Riverside Waterfront
41 Miltiades Avenue, on the other hand, has taken the more conventional route and just lowered its price to $2,395,000 from its original price of, I think, $2,995,000. This is a terrific new house, right on the water, with a problem: it’s nestled right under the railroad bridge and has full exposure to the Mianus bridge of I-95—good for history buffs, but troublesome to many buyers. However, it really is a very nice house with wonderful views and it’s quiet inside. I thought it was aggressively priced when it first came to market; it’s approaching bargain status now.
10 Steep Hollow Road
After a full day of touring what were basically cookie cutter suburban homes it was a real pleasure to enter John Cooke’s listing at 10 Steep Hollow Road. It is a well designed, well built house with good living spaces, including what would be a perfect writer’s studio and a two acre yard with pool. Steep Hollow is off the lower end of Cognewaugh, so the job of chauffeuring children up and down that road ten times a day is not the daunting prospect it might be further up. At $1,495,000, I think this is one of the best-priced houses on the market.
One of the best, but not the only one. Bruce Barker’s new listing at 2 Palmer Terrace in Riverside is priced at $1,395,000 and will almost certainly sell via bidding war. Not at all the same yard as Steep Hollow, of course, since this is Riverside, but a decent sized lot for this end of town, with an easy walk to the train and Riverside School. And Russ Pruner’s listing at 42 Tomac Avenue in Old Greenwich, at $1,195,000, is also destined for quick sale. Tomac is a busy street, and the house could use another bathroom, but this house has a big fenced back yard, can be expanded by another thousand square feet and is a good value for a south of the Village location. I liked it.
To Market to Market
Fifty-seven new homes (including rentals) were listed just last week and thirty-one came off via sales contracts. It is a very busy time of year and an excellent time to find buyers. To repeat the adage of the late Betty Mosher, “if you wait for the dogwoods to bloom before listing your house, you’re too late.”
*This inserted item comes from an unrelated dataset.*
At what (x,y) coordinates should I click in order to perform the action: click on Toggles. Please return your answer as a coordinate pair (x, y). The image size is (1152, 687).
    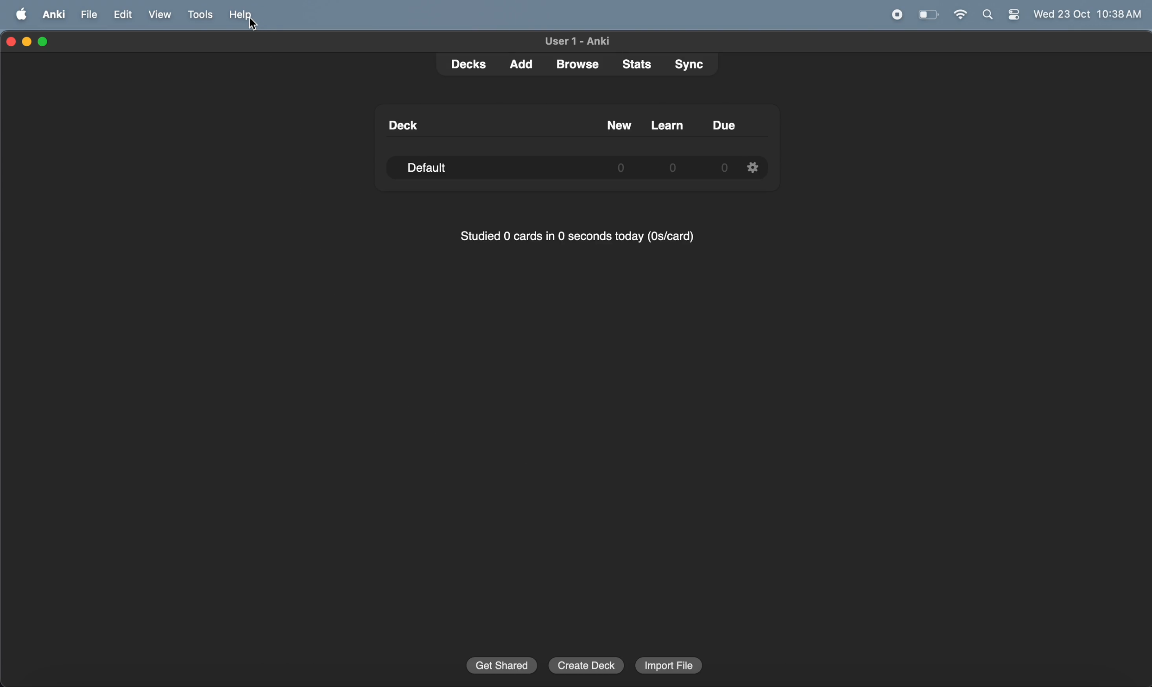
    Looking at the image, I should click on (1013, 15).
Exclusive Buyer’s Representation, Revisited
A while back I expressed my distaste for the “buyer’s rep” agreements foisted on would-be buyers and suggested that no one should sign such a document without performing some extensive editing. I received a fair bit of negative feedback from some agents; others told me that they agreed with me completely. I am in the process of drafting a less onerous agreement that will fit on one page, satisfy the legal requirements for buyer representation and contain none of the provisions someone in the real estate business stuck in the standard form to trap customers. I intend to pass it along to my fellow Realtors in town when it is completed. Until then, my warning against the standard form is the same: don’t sign the thing unless you strike out, basically, the entire second and third page, and limit the contract’s effectiveness to twenty-four hours. I hear stories of buyers who have called up a firm to ask the location and price of an advertised property and been told that they must come into the office and sign a buyer’s rep agreement before that information can be disclosed. Not only is this not an accurate representation of the law, it can produce the unfortunate result of a buyer being trapped into a relationship with an agent for as long as six months (or even a year, depending on the firm’s persuasiveness and the buyer’s naivete). Don’t like the agent? Too bad; while the contract is almost certainly not binding on you, it may very well bar another agent from working with you and earning a commission. Since few of us like working for nothing, we won’t represent you. That’s unfortunate, and unfair.